Prelude Roots and Wings by Elizabeth Harley
Opening Words by Cliff Reed
We gather to share
our faith in the spirit of freedom,
our doubts in the spirit of honesty.
We gather to focus our love in prayer,
to send it to those who suffer and grieve –
in our own community,
and in the wider world.
We gather to strengthen
the good that is in us,
that goodness may be stronger on the earth.
We gather to worship.
Chalice Lighting (you may wish to light a candle in your own home at this point. I will be lighting my chalice for worship at 11.00 am on Sunday morning) words by Albert Schweitzer.
At times, our own light goes out,
and is rekindled by a spark from another person.
Each of us has cause to think with deep gratitude
of those who have lighted the flame within us.
Spirit of Life and Love,
Be with us as we gather for worship,
Each in our own place.
Help us to feel a sense of community,
Even though we are physically apart.
Help us to care for each other,
In this world in which Covid has not yet gone away,
And the clouds of war hover.
May we keep in touch however we can,
And help each other,
However we may.
May we remember that
caution is still needed,
that close contact is still unwise.
Help us to be grateful for the freedoms we have
and to respect the wishes of others.
May we hold in our hearts all those
Who are grieving, lost, alone,
Suffering in any way,
And once again, we pray for the people of Ukraine, using some words by Wade Miller-Knight
Spirit of love within us, and in all people, We pray for the people of Ukraine,
Especially for those fleeing their homes, and those made homeless.

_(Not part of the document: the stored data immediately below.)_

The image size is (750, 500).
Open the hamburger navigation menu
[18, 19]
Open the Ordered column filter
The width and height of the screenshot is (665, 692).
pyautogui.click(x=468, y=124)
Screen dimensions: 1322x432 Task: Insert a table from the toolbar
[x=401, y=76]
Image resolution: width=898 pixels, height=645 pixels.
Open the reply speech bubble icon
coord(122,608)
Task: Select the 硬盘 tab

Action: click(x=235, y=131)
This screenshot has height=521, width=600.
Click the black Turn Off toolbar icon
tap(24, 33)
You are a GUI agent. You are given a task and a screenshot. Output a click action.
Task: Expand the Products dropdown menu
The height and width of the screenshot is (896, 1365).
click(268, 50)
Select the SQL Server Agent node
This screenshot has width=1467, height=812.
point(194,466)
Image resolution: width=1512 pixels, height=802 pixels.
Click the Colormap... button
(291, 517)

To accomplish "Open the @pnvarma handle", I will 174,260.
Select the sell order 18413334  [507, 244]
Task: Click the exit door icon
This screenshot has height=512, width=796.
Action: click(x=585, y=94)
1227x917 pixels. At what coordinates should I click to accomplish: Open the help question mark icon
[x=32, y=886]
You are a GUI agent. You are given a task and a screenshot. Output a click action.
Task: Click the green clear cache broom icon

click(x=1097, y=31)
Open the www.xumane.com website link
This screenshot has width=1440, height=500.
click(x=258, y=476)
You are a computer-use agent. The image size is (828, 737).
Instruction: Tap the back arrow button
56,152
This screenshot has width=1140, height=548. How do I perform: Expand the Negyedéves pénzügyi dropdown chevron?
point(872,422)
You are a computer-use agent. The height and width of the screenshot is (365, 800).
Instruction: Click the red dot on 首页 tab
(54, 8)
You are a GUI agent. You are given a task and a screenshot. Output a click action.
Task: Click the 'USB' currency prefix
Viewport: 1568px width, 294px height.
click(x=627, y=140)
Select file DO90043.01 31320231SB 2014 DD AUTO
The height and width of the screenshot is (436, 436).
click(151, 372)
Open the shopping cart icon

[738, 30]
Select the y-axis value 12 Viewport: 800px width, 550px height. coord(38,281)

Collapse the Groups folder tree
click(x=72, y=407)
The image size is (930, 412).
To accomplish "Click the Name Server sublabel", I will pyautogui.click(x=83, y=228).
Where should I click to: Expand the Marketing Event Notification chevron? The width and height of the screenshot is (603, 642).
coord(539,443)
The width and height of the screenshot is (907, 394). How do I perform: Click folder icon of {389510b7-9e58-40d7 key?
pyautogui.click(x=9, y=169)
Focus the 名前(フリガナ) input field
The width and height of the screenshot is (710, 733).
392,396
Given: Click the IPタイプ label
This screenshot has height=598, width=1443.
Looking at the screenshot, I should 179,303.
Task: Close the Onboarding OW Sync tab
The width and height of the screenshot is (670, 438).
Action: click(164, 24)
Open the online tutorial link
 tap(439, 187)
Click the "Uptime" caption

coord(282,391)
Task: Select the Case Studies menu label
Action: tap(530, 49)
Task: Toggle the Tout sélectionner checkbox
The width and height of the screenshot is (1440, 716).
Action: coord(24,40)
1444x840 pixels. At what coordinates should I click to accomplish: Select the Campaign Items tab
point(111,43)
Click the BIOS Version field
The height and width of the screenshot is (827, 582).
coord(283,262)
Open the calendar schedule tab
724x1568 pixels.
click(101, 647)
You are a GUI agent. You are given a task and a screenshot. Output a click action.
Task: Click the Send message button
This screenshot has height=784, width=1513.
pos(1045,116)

For those defending their homeland against unprovoked aggression,
including those who engage in active non-violent resistance.
And for all who are able to give humanitarian help.
We thank you, Spirit, for the light of Your love
that shines most brightly in Poland,
whose government has pledged to allow unlimited numbers of Ukrainian refugees in, and provide them with food, medical care, and temporary accommodation,
this light that shines also in Ukraine’s other neighbours willingly receiving refugees: Slovakia, Moldova, Hungary, and Romania; and also in Germany.
God bless them all.
We pray with compassion also for the people of Russia, Donetsk and Luhansk,
and for the good of all people who pray under onion domes
and try to love the one God of us all.
We pray that any gains made by the force of coarse and cruel evil be short-lived.
May the pain and sorrow, loss and grief pass.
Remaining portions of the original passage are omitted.